### What this task involves
Convert every line of the data below into a Markdown table with the columns "No." and "Line", numbering the rows in order and skipping blank lines. Omit the pictures.

### Working data

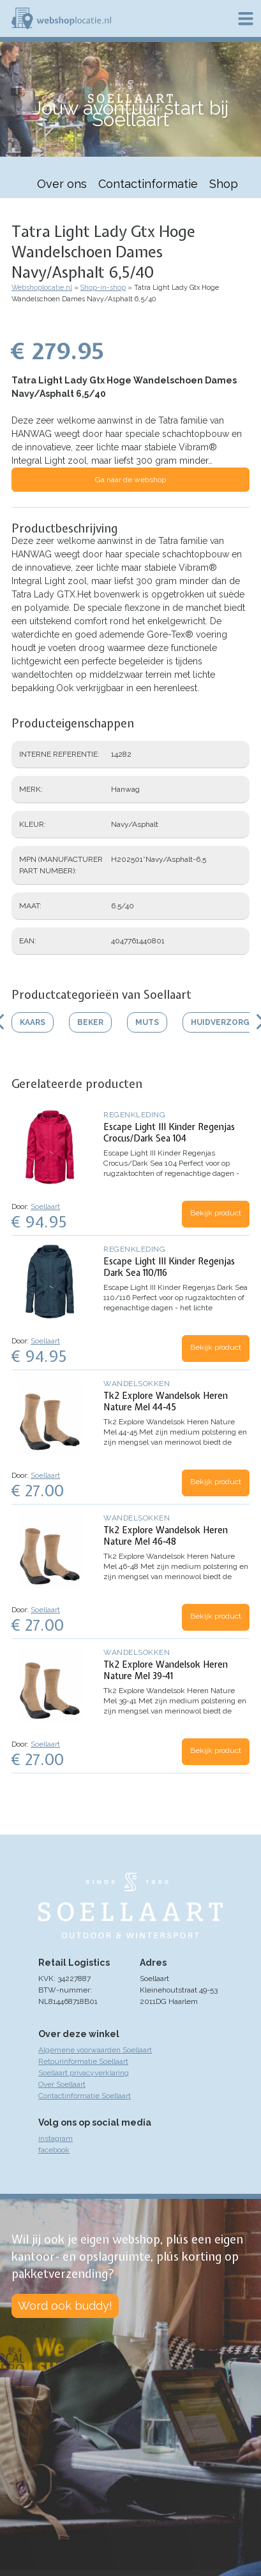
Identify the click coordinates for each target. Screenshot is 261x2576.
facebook (54, 2149)
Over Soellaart (62, 2084)
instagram (55, 2138)
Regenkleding (134, 1114)
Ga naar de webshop (130, 479)
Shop (223, 183)
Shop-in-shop (103, 287)
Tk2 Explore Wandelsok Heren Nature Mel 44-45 (165, 1401)
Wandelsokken (136, 1383)
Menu (245, 18)
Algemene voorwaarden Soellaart (95, 2049)
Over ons (62, 183)
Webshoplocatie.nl (41, 287)
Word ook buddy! (65, 2305)
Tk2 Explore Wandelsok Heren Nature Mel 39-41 (165, 1670)
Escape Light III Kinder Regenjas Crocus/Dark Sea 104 (169, 1132)
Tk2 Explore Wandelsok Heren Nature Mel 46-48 (165, 1535)
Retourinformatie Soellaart (83, 2061)
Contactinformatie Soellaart (84, 2095)
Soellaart (45, 1206)
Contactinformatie (148, 183)
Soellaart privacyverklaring (83, 2072)
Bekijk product (215, 1212)
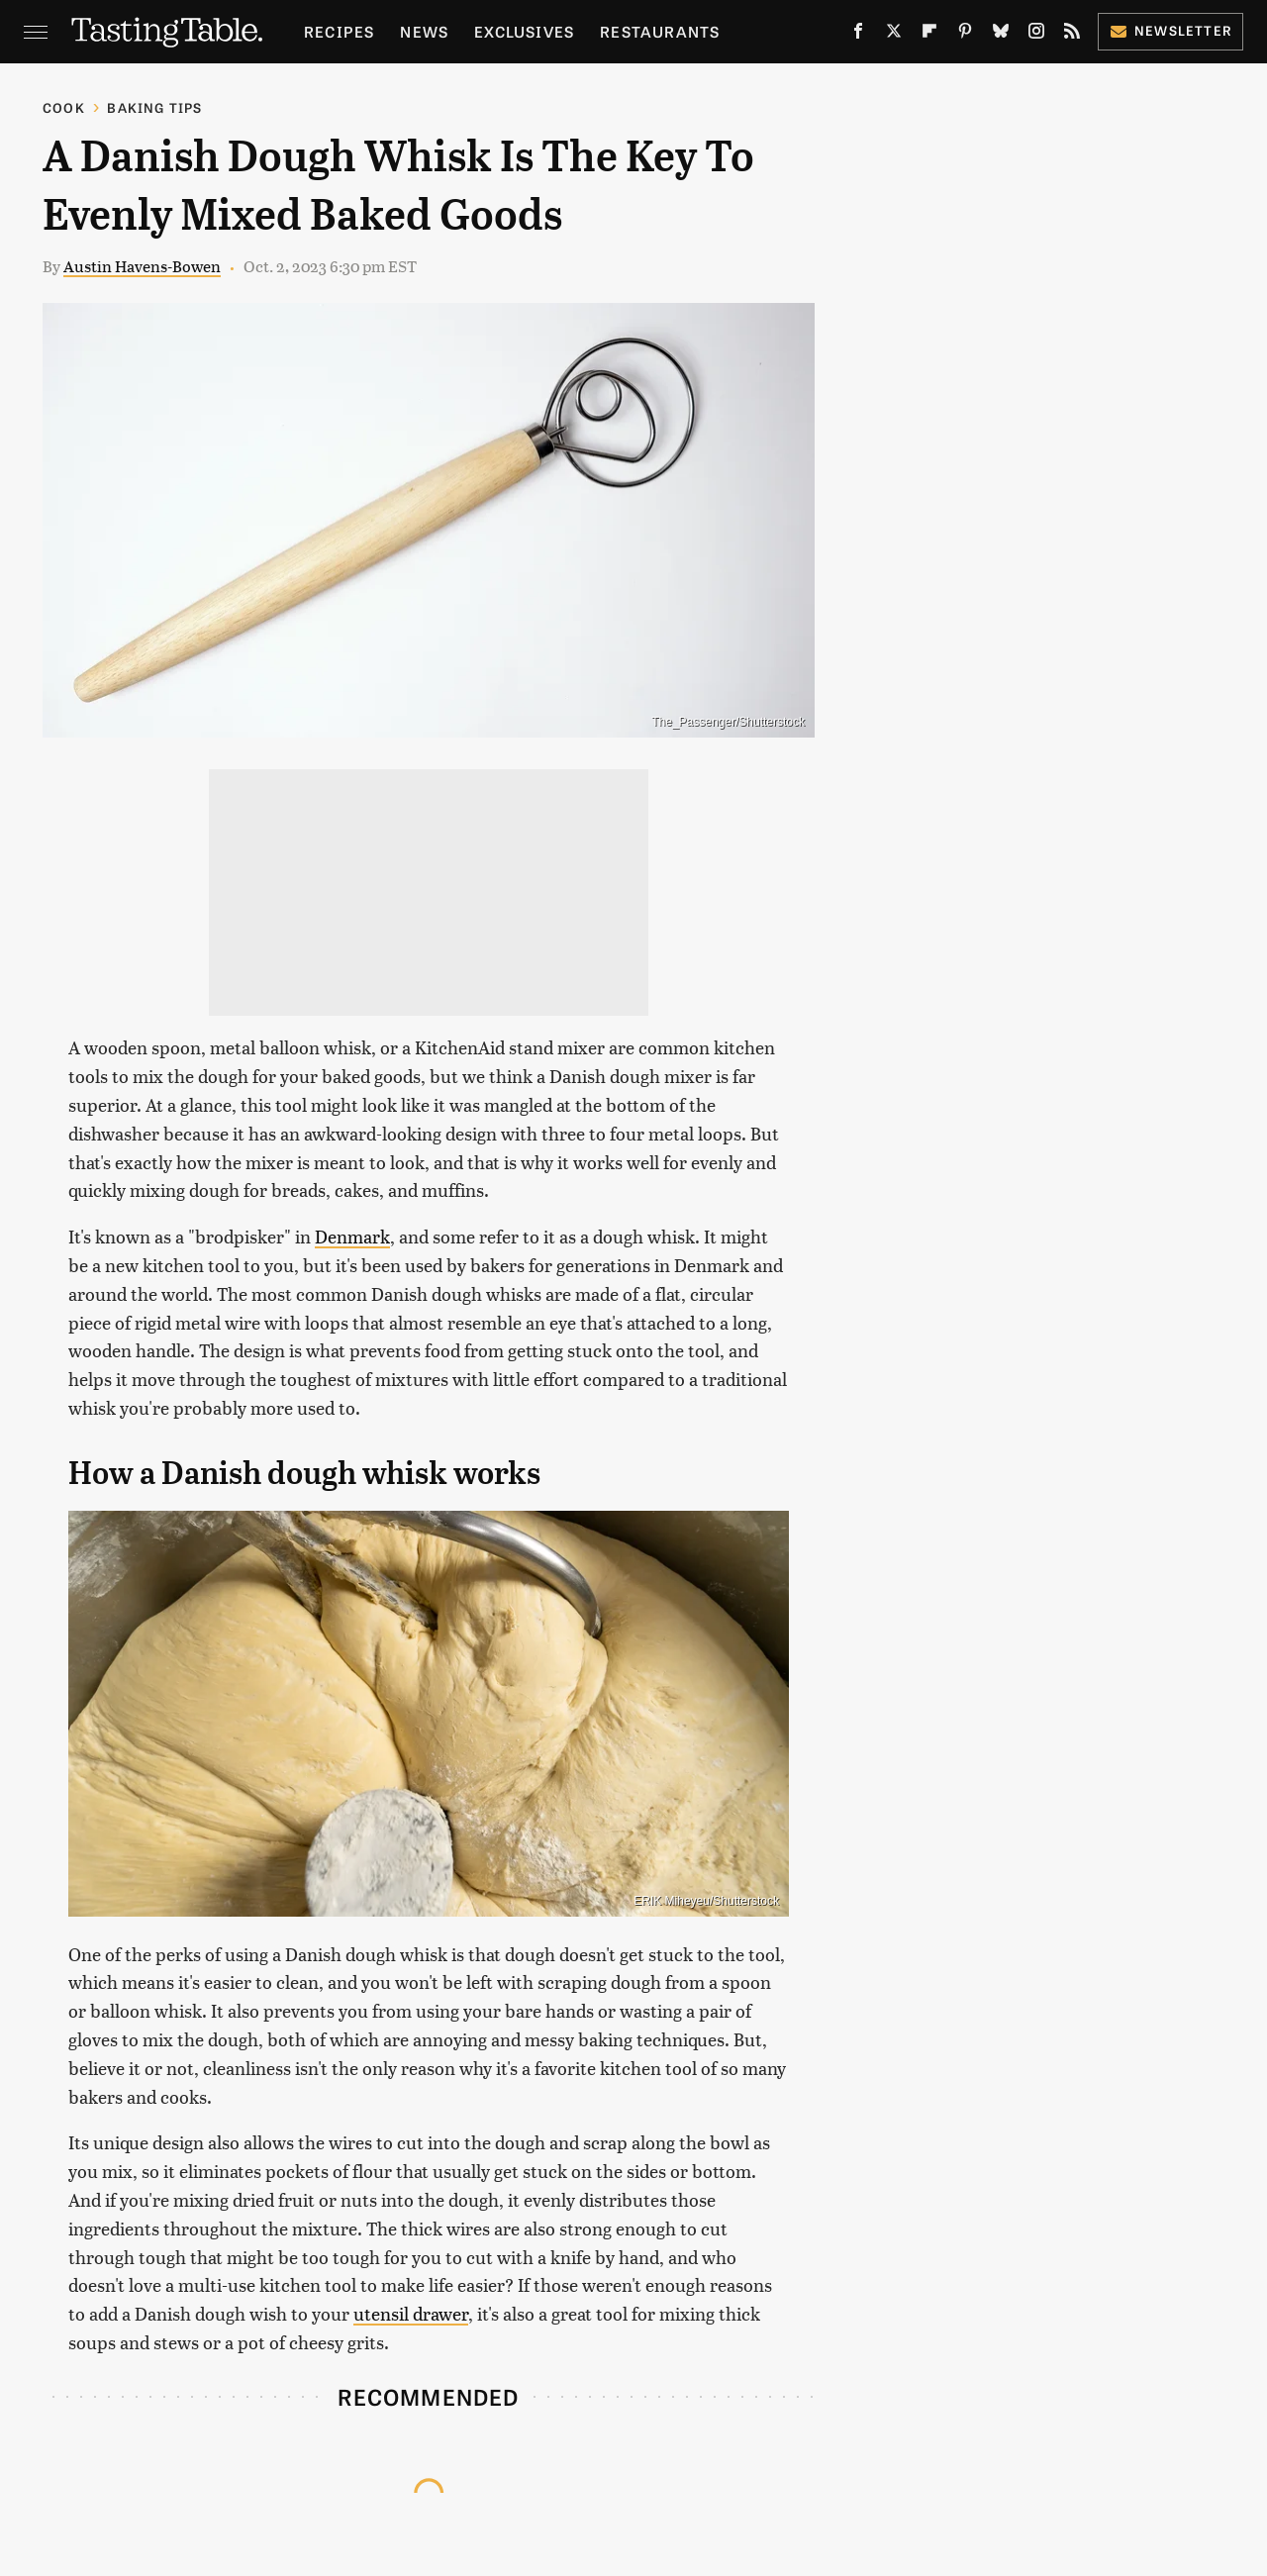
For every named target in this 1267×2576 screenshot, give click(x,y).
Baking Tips (154, 107)
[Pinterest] (965, 35)
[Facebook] (858, 35)
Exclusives (524, 31)
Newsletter (1170, 30)
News (424, 31)
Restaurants (660, 31)
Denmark (352, 1236)
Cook (64, 107)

### Worked answer
| No. | Line |
|---|---|
| 1 | Identify the click coordinates for each target. Screenshot is 261x2576. |
| 2 | facebook (54, 2149) |
| 3 | Over Soellaart (62, 2084) |
| 4 | instagram (55, 2138) |
| 5 | Regenkleding (134, 1114) |
| 6 | Ga naar de webshop (130, 479) |
| 7 | Shop (223, 183) |
| 8 | Shop-in-shop (103, 287) |
| 9 | Tk2 Explore Wandelsok Heren Nature Mel 44-45 (165, 1401) |
| 10 | Wandelsokken (136, 1383) |
| 11 | Menu (245, 18) |
| 12 | Algemene voorwaarden Soellaart (95, 2049) |
| 13 | Over ons (62, 183) |
| 14 | Webshoplocatie.nl (41, 287) |
| 15 | Word ook buddy! (65, 2305) |
| 16 | Tk2 Explore Wandelsok Heren Nature Mel 39-41 (165, 1670) |
| 17 | Escape Light III Kinder Regenjas Crocus/Dark Sea 104 (169, 1132) |
| 18 | Tk2 Explore Wandelsok Heren Nature Mel 46-48 (165, 1535) |
| 19 | Retourinformatie Soellaart (83, 2061) |
| 20 | Contactinformatie Soellaart (84, 2095) |
| 21 | Soellaart (45, 1206) |
| 22 | Contactinformatie (148, 183) |
| 23 | Soellaart privacyverklaring (83, 2072) |
| 24 | Bekijk product (215, 1212) |
| 25 | For every named target in this 1267×2576 screenshot, give click(x,y). |
| 26 | Baking Tips (154, 107) |
| 27 | [Pinterest] (965, 35) |
| 28 | [Facebook] (858, 35) |
| 29 | Exclusives (524, 31) |
| 30 | Newsletter (1170, 30) |
| 31 | News (424, 31) |
| 32 | Restaurants (660, 31) |
| 33 | Denmark (352, 1236) |
| 34 | Cook (64, 107) |